When Doctors Don't Believe You

I heard from another person with chronic myeloid leukemia today that she was suffering from non-stop stomach ailments a year into her diagnosis. Her doctor was no help, and told her it was not from the tyrosine kinase inhibitor she is taking.

He offered no further solutions or suggestions.

"Is it in your head?"

In fact, she got the sense that he thought it was in her mind.

Mind you, this patient is age 24 and also experiencing crippling bone and joint pain. To hear that her problems are being dismissed makes my blood boil.

(And my blood has leukemia in it, so no one wants it to boil over, believe me).

Get a second opinion

Instead of putting up with this nonsense, several people urged the patient to seek out a CML specialist. Even if it means traveling some distance, it is probably worth it to have someone with an inkling about this rare type of leukemia to treat you.

I agree with that advice and offer this piece of my own: don’t let anyone downplay what you are going through—ever.

Don't let them dismiss what you are experiencing

If others don’t like you bringing up these problems in front of them, too bad for them. That goes for friends, family members and physicians. Doctors are humans, too and, though their profession is admirable, they need a little humility and it goes without saying they should offer understanding to their patients.

Communication is a two-way street

People with chronic illnesses are just as worthy to be listened to as the people whose profession it is to help them.

It should be a two-way street.

If your words fall on deaf ears, it’s time to take yourself elsewhere.

Keep talking

Throughout my seven plus years journey with CML, there have been occasions when I started to feel like it was futile to keep bringing up the side effects that are side tracking my quality of life. But, that didn’t shut me up.

More than once, I’ve been shuffled between dermatologists, allergists and my primary doctor and CML specialist to deal with skin issues—rashes, flushing and more—only to never get a concrete answer as to the cause of the problem.

What I did get — after a while — was advice on ways to calm down the symptoms.

The same held true for stomach problems. During this particular go around, I was subjected to test after test with no obvious answers appearing.

I clearly remember laying on the table and my CML specialist telling me that nothing was showing up in test results to explain my pain.

Sometimes the answers aren't obvious

I remember him saying, “It’s at this point when patients think the doctor doesn’t believe them. I’m telling you, Susan, that I believe you, and we’ll figure it out.”

There was a happy ending to that episode in that I was referred to a great gastroenterologist.

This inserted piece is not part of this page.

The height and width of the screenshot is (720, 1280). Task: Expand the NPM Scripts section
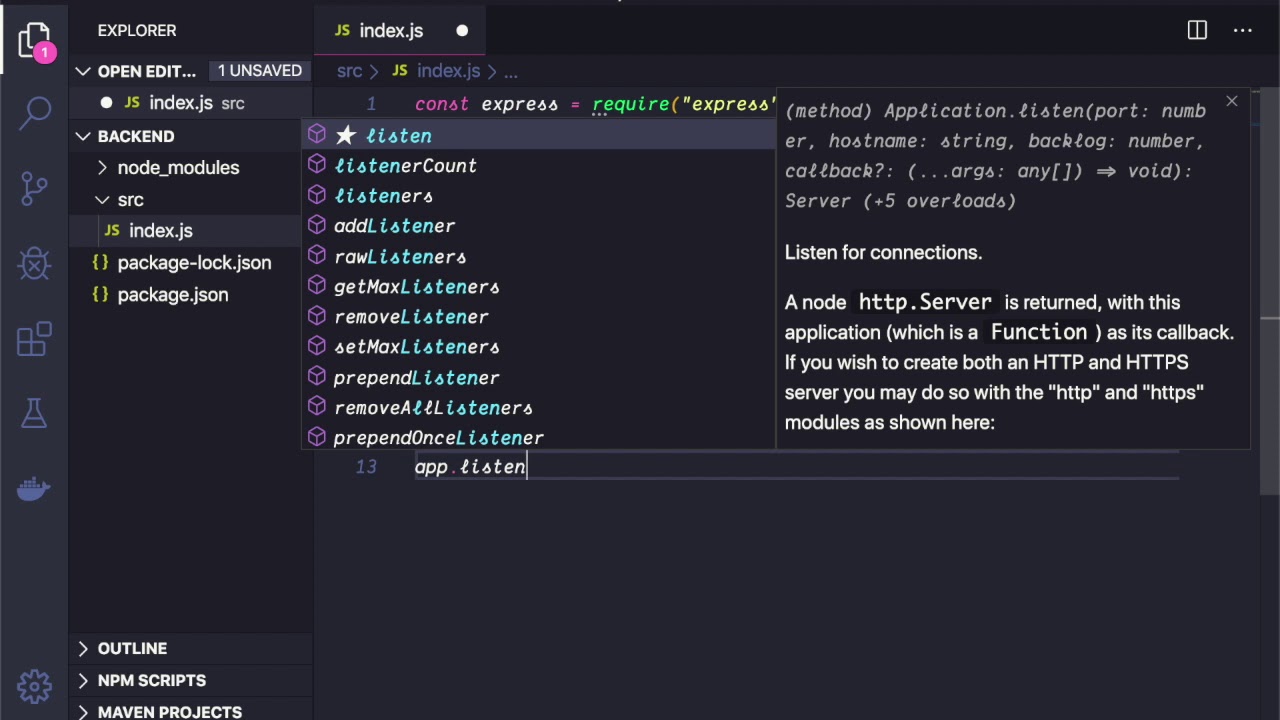[x=151, y=680]
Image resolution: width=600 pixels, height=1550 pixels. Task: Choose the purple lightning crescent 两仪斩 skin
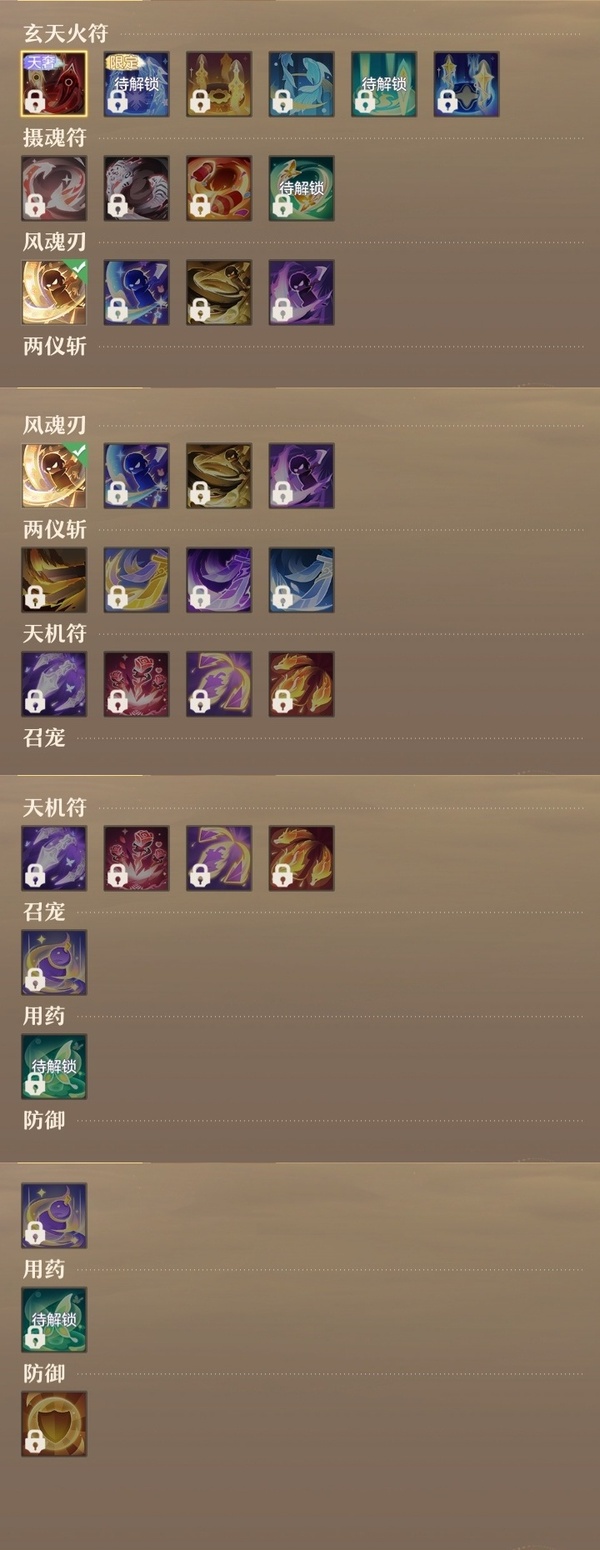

Five years later, the stomach woes have returned with a vengeance so here we go again.

Passing the baton

I like it when doctors admit they are not experts in a certain specialty and pass the baton off to someone better qualified.

And, there should always be a coordinator, either a primary doctor or your oncologist, to keep abreast of what’s going on overall and provide needed follow up and communication with other providers.

Important to build trust

Most importantly, you have to trust the doctor you are seeing who essentially has your life in his/her hands.

Very early on in my blood cancer diagnosis, I remember asking my hematologist/oncologist about what I called “zappy pain,” in my legs. I wanted to know if the pain was a side effect of the leukemia or the TKI drug I was recently put on to treat it.

“Both,” he replied.

Unlike my acquaintance, my question was not dismissed or left unanswered.

You have a right to be heard. Don't let anyone try to silence you.